POST data will always be transmitted to the server using UTF-8 charset. - jQuery.ajax docs

Does this happen only when you use POST with jQuery (jQuery.post) or using <form method=post> ?

Content encoding of a form post is consistent with the declared document encoding. For example:

<meta http-equiv="Content-Type" content="text/html; charset=utf-8" />

When a form is submitted, the default encoding is form-url-encoded.

An XHR request can override the setting:

xhr.setRequestHeader('Content-Type','text/xml; charset=utf-8;');

So to answer your question, it is possible to have a form submission in iso-8859-1, and yet the Ajax call uses utf-8. Please avoid such situation, or your server side code will get messy.

Short answer

In HTML, the charset can be set by setting the accept-charset attribute on the form. If not set or the given values are not valid, the user agent defaults to the document's charset then to UTF-8. jQuery does it via setting the Content-Type header on the request.

Longer answer w/ sources

All HTML forms may have the attribute accept-charset which, as the HTML spec says:

The accept-charset attribute gives the character encodings that are to be used for the submission. If specified, the value must be an ordered set of unique space-separated tokens that are ASCII case-insensitive, and each token must be an ASCII case-insensitive match for one of the labels of an ASCII-compatible character encoding.

Source , two paragraphs below the big blue thingy.

You may also be interested in §4.10.22.5 Selecting a form submission encoding , emphasis mine:

If the user agent is to pick an encoding for a form, optionally with an allow non-ASCII-compatible encodings flag set, it must run the following substeps:

  1. Let input be the value of the form element's accept-charset attribute.

  2. Let candidate encoding labels be the result of splitting input on spaces.

  3. Let candidate encodings be an empty list of character encodings.

  4. For each token in candidate encoding labels in turn (in the order in which they were found in input), get an encoding for the token and, if this does not result in failure, append the encoding to candidate encodings.

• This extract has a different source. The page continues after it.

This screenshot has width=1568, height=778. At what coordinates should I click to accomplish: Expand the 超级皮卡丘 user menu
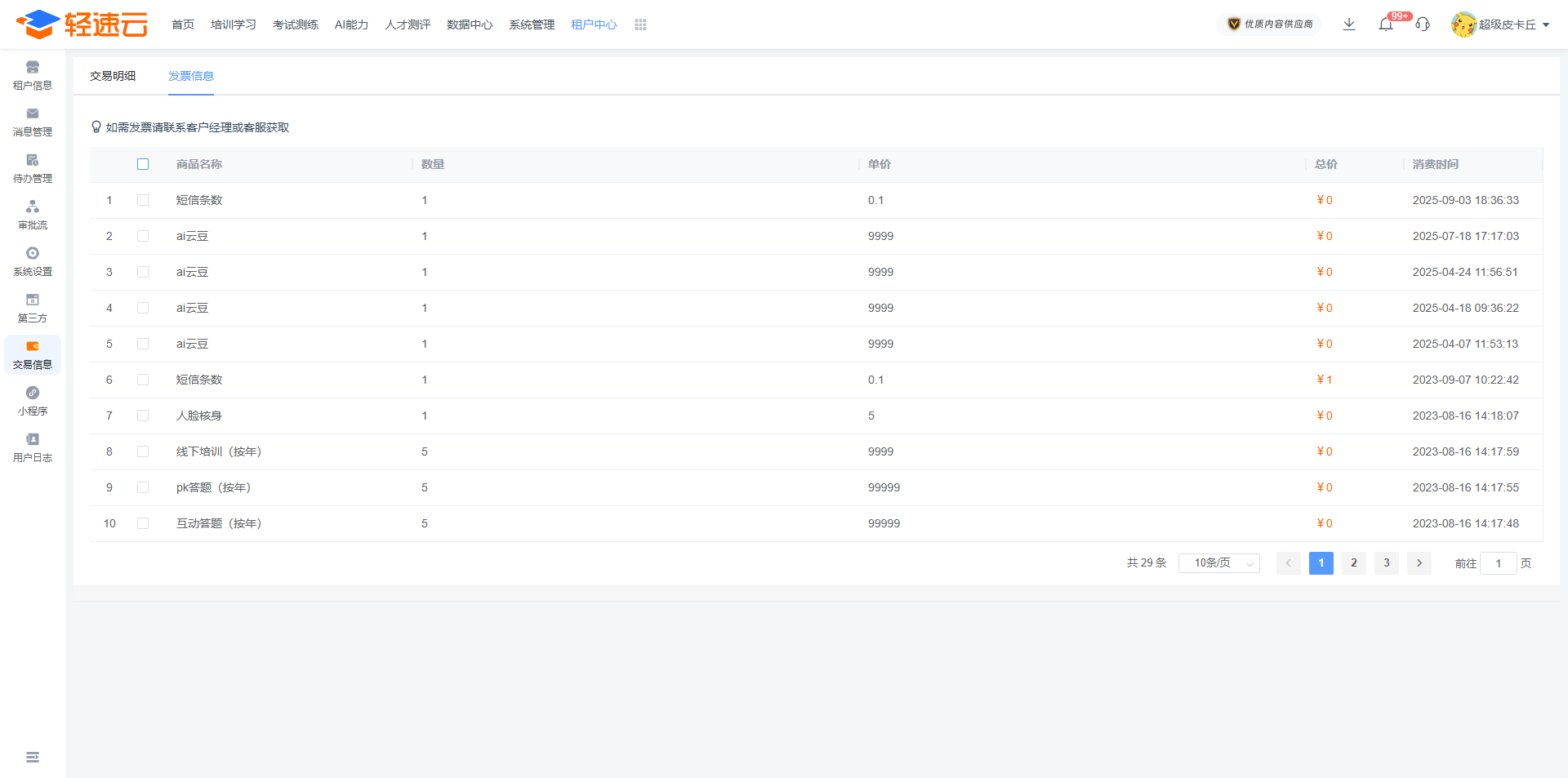click(x=1501, y=24)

  5. If the allow non-ASCII-compatible encodings flag is not set, remove any encodings that are not ASCII-compatible character encodings from candidate encodings.

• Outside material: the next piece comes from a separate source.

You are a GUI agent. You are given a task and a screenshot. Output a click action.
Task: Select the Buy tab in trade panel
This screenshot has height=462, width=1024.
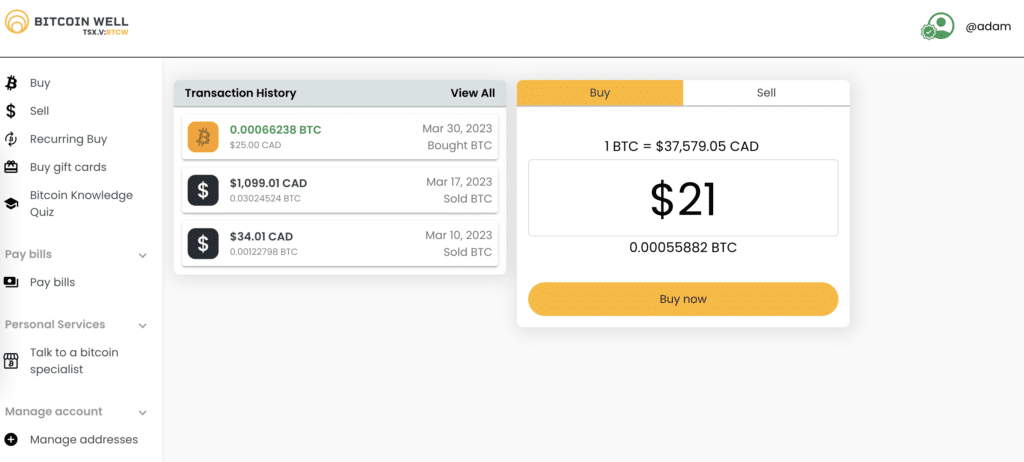pyautogui.click(x=600, y=93)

  6. If candidate encodings is empty, return UTF-8 and abort these steps.

  7. Each character encoding in candidate encodings can represent a finite number of characters. (For example, UTF-8 can represent all 1.1 million or so Unicode code points, while Windows-1252 can only represent 256.)

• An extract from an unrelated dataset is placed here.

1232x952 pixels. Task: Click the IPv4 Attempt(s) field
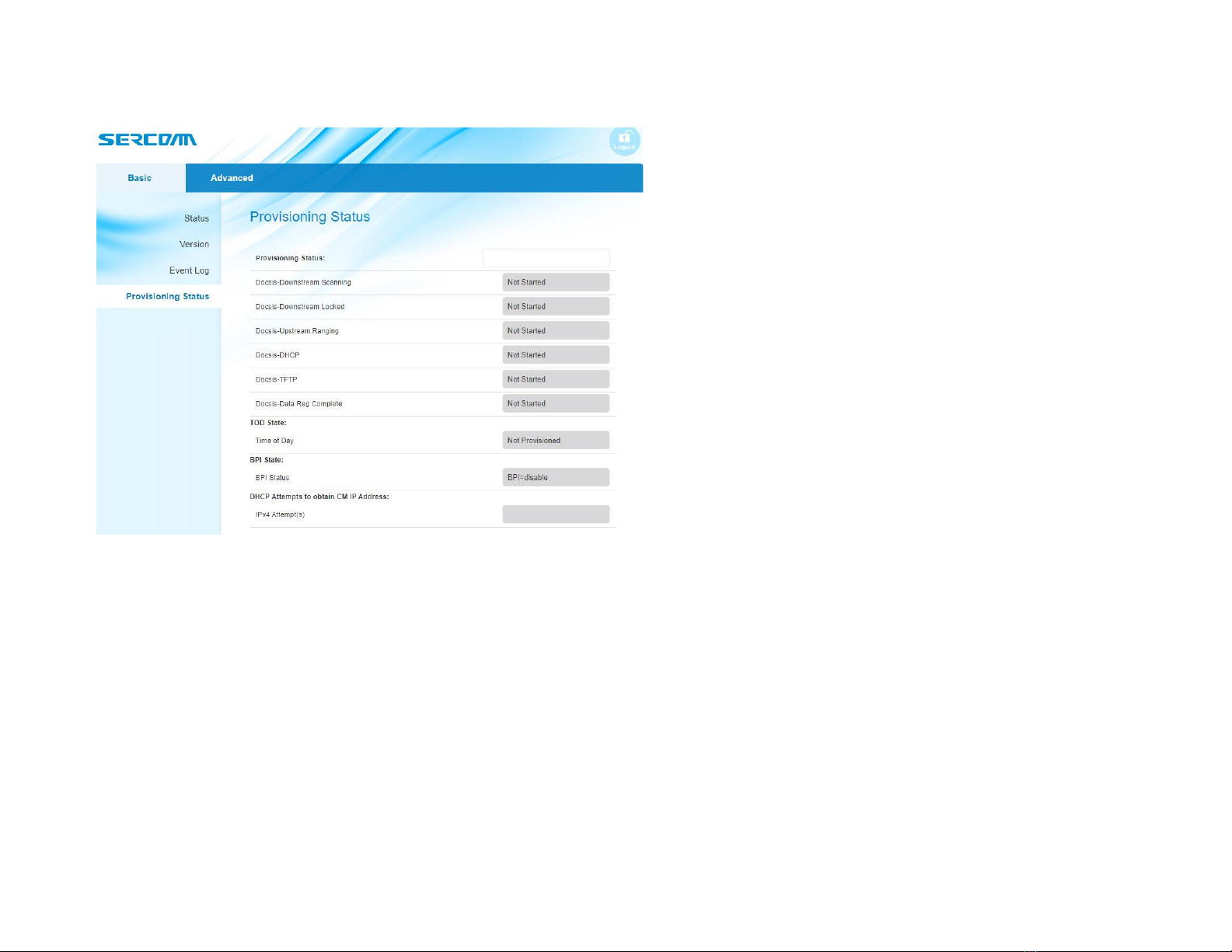coord(556,514)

    For each encoding in candidate encodings, determine how many of the characters in the names and values of the entries in the form data set the encoding can represent (without ignoring duplicates). Let max be the highest such count. (For UTF-8, max would equal the number of characters in the names and values of the entries in the form data set.)

    Return the first encoding in candidate encodings that can encode max characters in the names and values of the entries in the form data set.